--- Begin READING TEXT ---

- Polly Bergen as Helen Morgan
- Episode no.: Season 1 Episode 33
- Directed by: George Roy Hill
- Written by: Leonard Spigelgass, Paul Monash
- Presented by: Dana Wynter
- Original air date: May 16, 1957
- Running time: 90 minutes

Guest appearances
- Polly Bergen as Helen Morgan; Hoagy Carmichael as Marty Dix; Sylvia Sidney as Lulu Morgan; Robert Lowery as Roy Patterson; Reginald Denny as George White; Ronnie Burns as Bobby Talbot; Lili Gentle as Marilyn Flood; Benay Venuta as Texas Guinan;

Episode chronology
| ← Previous "Homeward Borne" | Next → "Winter Dreams" |

= Helen Morgan (Playhouse 90) =

"Helen Morgan" is an American television play broadcast on May 16, 1957, as part of the CBS television series, Playhouse 90. It is the thirty-third episode of the first season of Playhouse 90.

The teleplay follows the life of singer Helen Morgan from age seventeen and through her work as a Chicago torch singer, on Broadway in George White's Scandals, and in Show Boat where she gained fame singing "Bill" and "Can't Help Lovin' Dat Man". The production also covers Morgan's alcohol abuse, her three marriages, and her death at age forty-one from cirrhosis of the liver.

Polly Bergen won the Emmy Award for her performance. The production also received Emmy nominations for Program of the Year and best directing by George Roy Hill.

==Plot==
 A dusty piano and sounds of "Why Was I Born?" accompany the storyteller explaining it happened here, where only legend and old songs remain.

"She brings back an era...the 'Roaring Twenties' age of jazz, bathtub gin, the Charleston, speakeasies, the raids. All that is Helen Morgan. Legends have sprung up about her, about her career and her men and her baby and her drinking. Legends, not the true story. I want to tell you what did happen. The real story of Helen Morgan as I know it. Because Helen Morgan, well, was my daughter." – Narrator

 The band plays "Over There," selling Liberty bonds. Helen finds Frank Piggin, who assures his jealous gal he never saw Helen before. "Seventeen years....You ran away....I always wanted to see my father." Waitressing, Helen's mother Lulu warned against it. Helen, slapping Lulu's pushy boss, convinces Lulu to leave.

--- End READING TEXT ---
--- Begin PROVIDED INFORMATION ---

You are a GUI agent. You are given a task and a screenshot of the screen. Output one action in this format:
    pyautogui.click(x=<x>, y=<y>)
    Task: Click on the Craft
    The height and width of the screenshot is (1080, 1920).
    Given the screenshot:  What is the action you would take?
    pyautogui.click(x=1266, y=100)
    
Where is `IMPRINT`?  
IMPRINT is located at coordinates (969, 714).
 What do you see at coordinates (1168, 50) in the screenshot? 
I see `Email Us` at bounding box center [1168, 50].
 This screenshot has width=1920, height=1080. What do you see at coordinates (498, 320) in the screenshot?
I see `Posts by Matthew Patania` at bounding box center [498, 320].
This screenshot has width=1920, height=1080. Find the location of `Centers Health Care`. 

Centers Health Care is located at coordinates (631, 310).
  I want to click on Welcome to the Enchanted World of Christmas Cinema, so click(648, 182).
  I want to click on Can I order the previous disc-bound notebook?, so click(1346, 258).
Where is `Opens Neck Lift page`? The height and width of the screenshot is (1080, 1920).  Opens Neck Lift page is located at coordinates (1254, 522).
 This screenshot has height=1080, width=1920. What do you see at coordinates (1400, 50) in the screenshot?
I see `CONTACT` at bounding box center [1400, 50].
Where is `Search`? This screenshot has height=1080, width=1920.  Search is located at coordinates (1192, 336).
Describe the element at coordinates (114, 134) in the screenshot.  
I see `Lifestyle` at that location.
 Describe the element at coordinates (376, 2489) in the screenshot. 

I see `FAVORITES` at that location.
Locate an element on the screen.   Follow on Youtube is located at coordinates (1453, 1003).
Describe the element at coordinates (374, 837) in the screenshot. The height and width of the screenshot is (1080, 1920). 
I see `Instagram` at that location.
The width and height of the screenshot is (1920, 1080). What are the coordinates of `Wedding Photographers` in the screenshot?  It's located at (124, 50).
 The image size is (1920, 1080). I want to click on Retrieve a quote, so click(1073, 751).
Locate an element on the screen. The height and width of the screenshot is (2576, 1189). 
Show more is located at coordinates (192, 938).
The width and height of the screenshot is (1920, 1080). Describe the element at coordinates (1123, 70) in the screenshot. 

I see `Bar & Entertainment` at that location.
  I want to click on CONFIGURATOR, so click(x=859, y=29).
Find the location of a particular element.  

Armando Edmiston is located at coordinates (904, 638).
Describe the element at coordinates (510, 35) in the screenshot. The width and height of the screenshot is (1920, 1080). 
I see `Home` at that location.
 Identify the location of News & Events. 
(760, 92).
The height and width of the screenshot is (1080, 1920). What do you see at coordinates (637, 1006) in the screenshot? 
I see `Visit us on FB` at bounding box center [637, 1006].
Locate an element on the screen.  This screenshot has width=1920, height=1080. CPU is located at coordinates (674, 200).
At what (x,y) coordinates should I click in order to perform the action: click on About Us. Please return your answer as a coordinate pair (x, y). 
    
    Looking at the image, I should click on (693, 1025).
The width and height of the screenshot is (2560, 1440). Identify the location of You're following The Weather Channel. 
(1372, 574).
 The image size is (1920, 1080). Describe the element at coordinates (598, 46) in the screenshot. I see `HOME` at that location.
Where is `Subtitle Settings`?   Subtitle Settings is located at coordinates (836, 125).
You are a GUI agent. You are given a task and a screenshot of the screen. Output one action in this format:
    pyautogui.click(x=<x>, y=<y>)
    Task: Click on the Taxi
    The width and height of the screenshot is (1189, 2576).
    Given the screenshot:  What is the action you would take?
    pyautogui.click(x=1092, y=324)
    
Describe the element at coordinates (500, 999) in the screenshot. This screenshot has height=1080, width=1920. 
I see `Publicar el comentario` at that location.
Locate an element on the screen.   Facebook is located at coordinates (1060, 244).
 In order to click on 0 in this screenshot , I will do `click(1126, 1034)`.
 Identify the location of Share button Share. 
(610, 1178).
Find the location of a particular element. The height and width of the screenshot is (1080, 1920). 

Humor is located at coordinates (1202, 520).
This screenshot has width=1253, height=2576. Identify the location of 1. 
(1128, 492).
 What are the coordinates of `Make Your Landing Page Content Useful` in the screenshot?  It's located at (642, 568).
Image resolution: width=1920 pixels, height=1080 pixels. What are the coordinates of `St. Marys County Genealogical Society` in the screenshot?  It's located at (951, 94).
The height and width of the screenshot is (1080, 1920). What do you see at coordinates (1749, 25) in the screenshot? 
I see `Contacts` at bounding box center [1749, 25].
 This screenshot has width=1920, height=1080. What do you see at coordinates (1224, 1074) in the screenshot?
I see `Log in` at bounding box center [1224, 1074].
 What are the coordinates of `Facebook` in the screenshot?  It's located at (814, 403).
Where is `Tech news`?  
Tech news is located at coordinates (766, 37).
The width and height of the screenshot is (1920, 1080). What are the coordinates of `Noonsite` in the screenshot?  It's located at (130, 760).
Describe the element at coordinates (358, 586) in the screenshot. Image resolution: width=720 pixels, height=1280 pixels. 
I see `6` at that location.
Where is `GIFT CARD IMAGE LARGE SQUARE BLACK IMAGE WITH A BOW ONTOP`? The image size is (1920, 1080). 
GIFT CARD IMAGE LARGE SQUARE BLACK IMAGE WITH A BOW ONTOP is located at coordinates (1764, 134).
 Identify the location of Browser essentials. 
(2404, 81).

--- End PROVIDED INFORMATION ---

SET TASK 1: Write out the passage of the Playhouse 90 article between "Episode chronology" and "of Playhouse 90.", inclusive, word for word.
SET TASK 2: In the Playhouse 90 article, why does the narrator claim to know the real story of Helen Morgan?
Work only from the Playhouse 90 article.

EXPECTED ANSWER 1:
Episode chronology
| ← Previous "Homeward Borne" | Next → "Winter Dreams" |

= Helen Morgan (Playhouse 90) =

"Helen Morgan" is an American television play broadcast on May 16, 1957, as part of the CBS television series, Playhouse 90. It is the thirty-third episode of the first season of Playhouse 90.

EXPECTED ANSWER 2: The narrator says Helen Morgan was the narrator's daughter. The narrator wants to tell what actually happened, as opposed to the legends about her career, her men, her baby and her drinking.